_Supplied passage_.
# Drying wood-food dehydrator



## railrider1920

I wanted to make a pen from some wood that wasn't quite dry enough. I stuck it in a food dehydrator, set it on low and left it over night. The next day I took out the wood and it all looked good. Only one or two pieces had slight cracks on the ends, all the others were fine.
The one I have has different settings on it. It blows warm to hot air all around the trays to dry out whatever is on them.

In my area, after hunting season, the thrift stores and Goodwills get food dehydrators donated to them. I bought one for $3 instead of the $30 at dept stores. Many of the hunters use them to make deer jerky then just get rid of them.

Hope this helps


----------



## redfishsc

Not a bad idea as long as you're willing to sacrifice a blank or two drying them that fast. I have some bamboo to cut and make pens out of, that might be my trick, since the bamboo is free and there's truckloads of it to have.


----------



## rjwolfe3

Do you have picture showing the blanks in it?


----------



## railrider1920

I wouldn't suggest it for very wet wood as I'm sure it would crack drying that quick.

 No rj I don't. But it kinda looks like this, just blanks instead of food.    If the blanks are laid down, I could only get a few per tray. Mine were longer than normal. Put some fruit along side the blanks and you'll have a nice snack while you are turning  j/k


----------



## redfishsc

How much Worcestershire sauce did you use?


----------



## PaulDoug

I'm wondering why would they crack any more using the dryer than using the microwave method?  I've often thought of using a food dryer but haven't gotten to it.  If you do more please post how they turn out.


----------



## Dario

PaulDoug said:


> I'm wondering why would they crack any more using the dryer than using the microwave method?  I've often thought of using a food dryer but haven't gotten to it.  If you do more please post how they turn out.



Dehydrator dries from outside in.

Microwave is by exciting the water molecules.  The water expansion as it turns into steam is what dries the wood.  The big difference, is the (almost) equal moisture in the wood (inside and out).

_Exercise instructions_.
[A] In the thread on drying pen wood in a food dehydrator, how much did the first poster pay for a dehydrator at a thrift store?
[B] In the dehydrator thread, why does Dario say wood dried in a food dehydrator behaves differently from wood dried in a microwave? Answer in one to three sentences.
[C] Extend the forum thread on drying pen blanks in a food dehydrator with the next reply after its last post.

_Supplied information_.
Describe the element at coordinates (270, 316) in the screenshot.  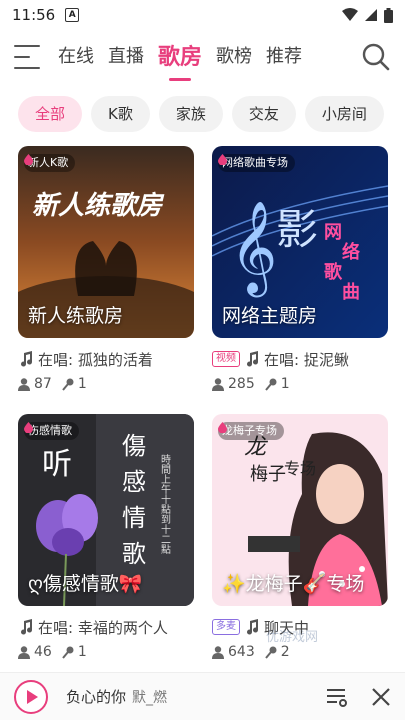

_Set of answers_.
[A] $3, instead of the $30 it costs at department stores.

[B] A dehydrator dries the wood from the outside in. A microwave excites the water molecules, and the water expanding into steam dries the wood. Because of this, the moisture in microwaved wood stays almost equal inside and out.

[C]
----------



## low_48

I find that the attic of the house works really well this time of year. I made up some trays that have hardware cloth for the bottom, and wood frames around the sides. For really big drying projects (like a couple hundred blanks), I made up some "envelopes" out of chicken wire. I keep one end of the envelope open and fill with blanks. I also have to wire the sides of the envelope together with the blanks in them, or else the sides spread open and all the blanks fall to the bottom. I drove some screws in the rafters, then hang the envelopes from them. Let them sit up there for a week and you're ready to go. Since it's going over 90 degrees here this week, I don't imagine I will have to wait the entire week!


----------



## PaulDoug

Dario said:


> Dehydrator dries from outside in.
> 
> Microwave is by exciting the water molecules.  The water expansion as it turns into steam is what dries the wood.  The big difference, is the (almost) equal moisture in the wood (inside and out).




Makes sense, thank you


----------



## tbroye

I have one of the old RONCO dehydrqatos that was in many infomationals.  It is about 14" high and has 4 trays.  When I used to build plastic car models (NASCAR) I used it to dry the paint. It worked great temp about 110 on the top tray with the adjustable cover on.  Would dry Dupon Acrylic Enamel in about 3 hours, enough to use MM on and polish out to a shinny finish.  I recently tried it on a pen blank with great results.  Turned the blank and then use water based Polycrylic on it, took about 30 minuets to dry and than sanded and applied another coat.  Did three coats and polished it.  Came out great can't tell if it was CA or some other finish.  I plan on doing some with the oil based poly to see what happens.

If you use care it should work fine for drying wood, as long as the temp isn't to high.


----------



## redfishsc

As a side note, if you use air conditioning for your house, the blanks will also dry quicker than you might think. I normally dry my blanks in the spare bedroom (not anymore with the baby on the way:biggrin::biggrin::biggrin::biggrin::biggrin::biggrin::biggrin::biggrin::biggrin and they only crack if they are wacky-grained woods. 

The AC keeps the humidity fairly low in your house, thereby working a lot like  a Kiln dehumidifier.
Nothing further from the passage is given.